To fight ICBC on a fairly involved case using a top of the line law firm will probably cost about $50,000 up front and about $150,000 overall. Even after winning the legal costs will often exceed the ICBC charge. One may not get their legal costs covered after winning.
However ICBC may get their legal costs added to the charge if they win.
Often it comes down to simple economics. One can have a slam dunk case but finds it will cost less to just pay the ICBC charge or negotiate paying part of the charge rather than pay a greater cost to win in court. Helps keeps rates down.

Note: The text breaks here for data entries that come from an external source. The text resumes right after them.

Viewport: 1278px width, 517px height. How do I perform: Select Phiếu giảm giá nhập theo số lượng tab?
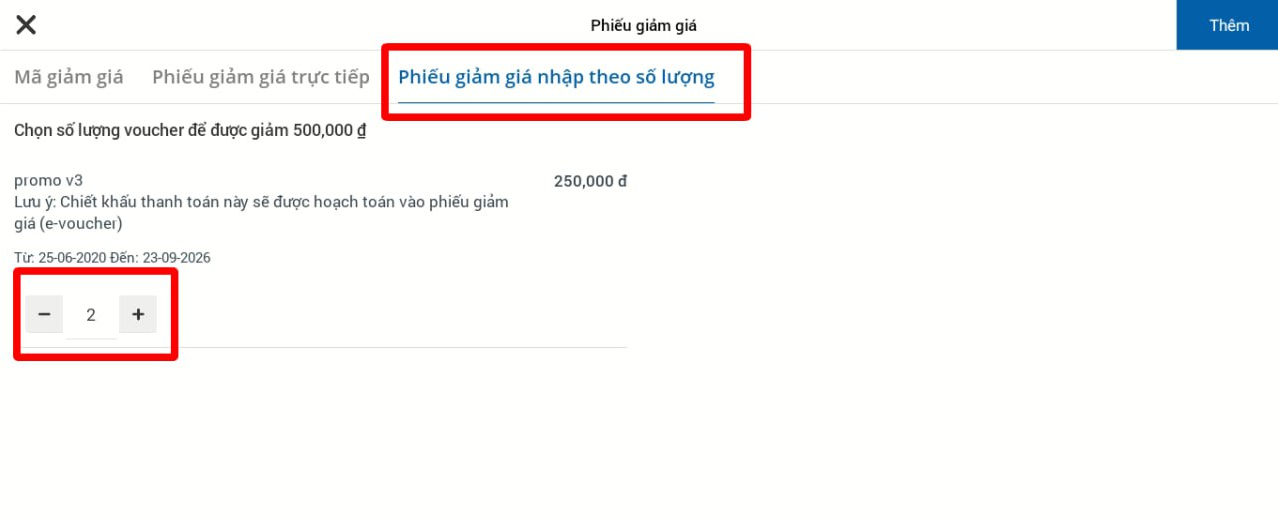556,77
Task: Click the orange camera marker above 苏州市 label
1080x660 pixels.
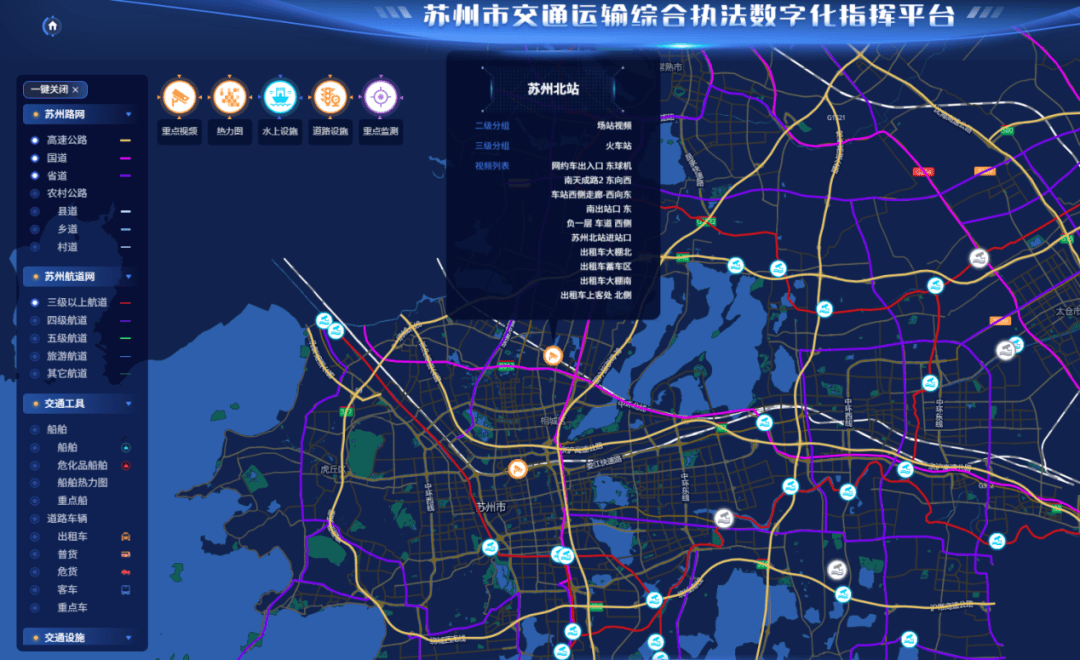Action: coord(518,469)
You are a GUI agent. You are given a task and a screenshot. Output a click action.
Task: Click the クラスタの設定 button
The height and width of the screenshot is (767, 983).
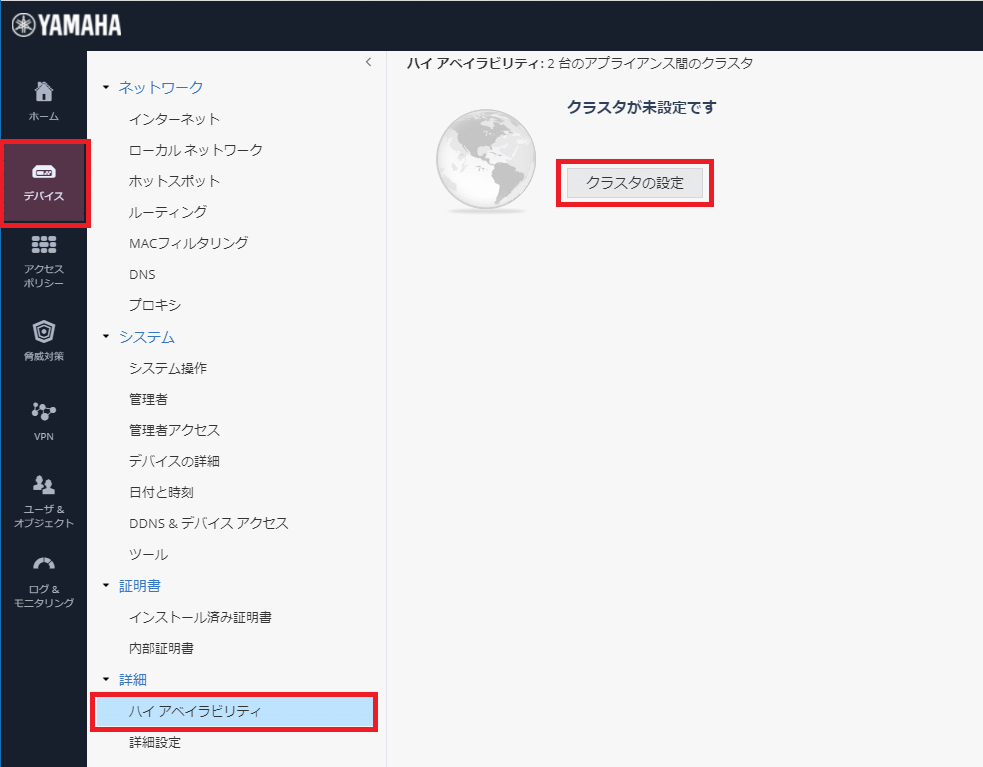pos(635,183)
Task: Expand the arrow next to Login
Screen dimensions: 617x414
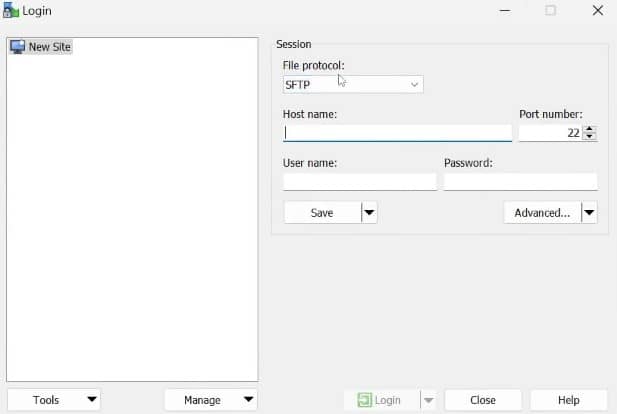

Sometimes the best option is go to the news media which may embarrass ICBC into doing the right thing.
For lower cost cases ICBC is more forgiving and often will play the good guys role. Helps their public image having people say they had a good experience with ICBC. Have a large claim and a possible problem with your policy and you will see their ugly side. It doesn’t matter if the mistake was made by the agent or even if ICBC provided incorrect advice. They will go hard for the opportunity to deny coverage and you will have to fight back just as hard.
Owner was scheduled to go into Discovery with ICBC. He is anxious to get this done as he has been waiting a long time. Shortly before the date of Discovery ICBC put in a request for postponement.
Owner’s lawyer is trying to get a new date scheduled, so far without any success.
Frustrating as the process has to be gone through again and it just adds to the legal costs.
Owner’s lawyer still has not been able to get a date from ICBC for Discovery. According to the news ICBC is going through a reorganization. Wonder if this is affecting the scheduling of legal cases?
Owner’s lawyer still has not been able to get a date from ICBC for Discovery. ICBC has changed lawyers which puts the process back at square 1.
Will continue to enter updates as things progress.
A lawyer for ICBC called the owner’s lawyer several weeks ago about setting a date for discovery. Several possible dates were provided to the ICBC lawyer. The dates have passed without a return call.
During this long wait for Discovery it was pointed out to the owner the ICBC case has a serious flaw. The ICBC investigation and case write up is not complete. A judge will ask for completion to determine a fact needed as part of the process set by precedent cases in making a ruling. The information required to do this is readily available and easy to work out. The result (fact) is in favourable of the owner and by itself will probably sink ICBC’s case.